TEXT SEGMENT:
%%

Gods of the Earth is the second studio album by American doom metal band The Sword, released in Europe on March 31, 2008, and in the United States on April 1. It gave the band their first experience of commercial success when it peaked at #102 on the Billboard 200 chart. The single released from the album was "Fire Lances of the Ancient Hyperzephyrians", which did not chart. Gods of the Earth was later re-released as part of a two-disc box set with Age of Winters on November 25, 2008. Their track "The Black River" was featured in the game Guitar Hero: Metallica, released in March 2009. "Maiden, Mother & Crone" is featured in Guitar Hero 5, released in September 2009.

Track listing
All lyrics written by J. D. Cronise; all music composed by The Sword.

%%

MATERIAL:
%%

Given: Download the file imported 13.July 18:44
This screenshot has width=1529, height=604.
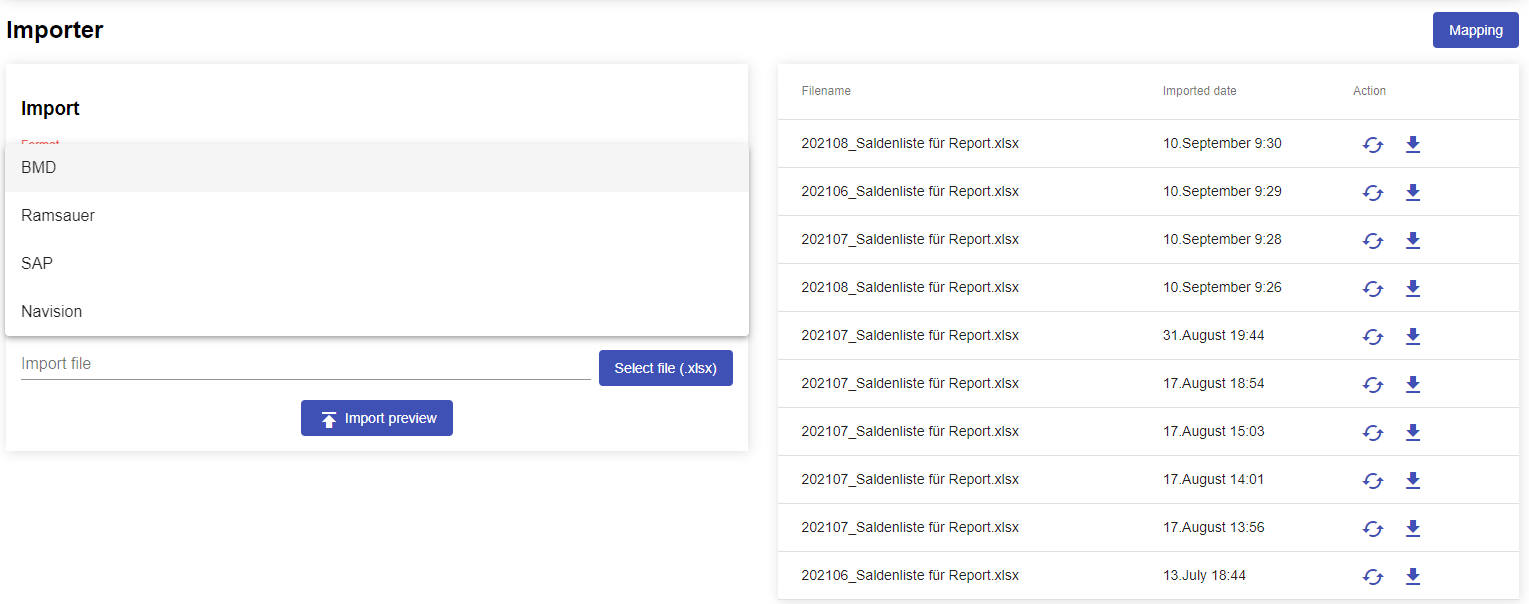Looking at the screenshot, I should (1412, 577).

%%

EXERCISES:
#1 According to the album text, what peak position did Gods of the Earth reach on the Billboard 200 chart?
#2 Condense the paragraph starting "Gods of the Earth is the second studio album" from the album text into a list of its main facts.
Use only the album text to complete these tasks.

SOLUTIONS TO THE EXERCISE:
#1 It peaked at #102.

#2
- Second studio album by the American doom metal band The Sword
- Released in Europe on March 31, 2008, and in the United States on April 1
- Peaked at #102 on the Billboard 200, the band's first commercial success
- Single: "Fire Lances of the Ancient Hyperzephyrians," which did not chart
- Re-released on November 25, 2008, in a two-disc box set with Age of Winters
- "The Black River" appeared in Guitar Hero: Metallica (March 2009)
- "Maiden, Mother & Crone" appears in Guitar Hero 5 (September 2009)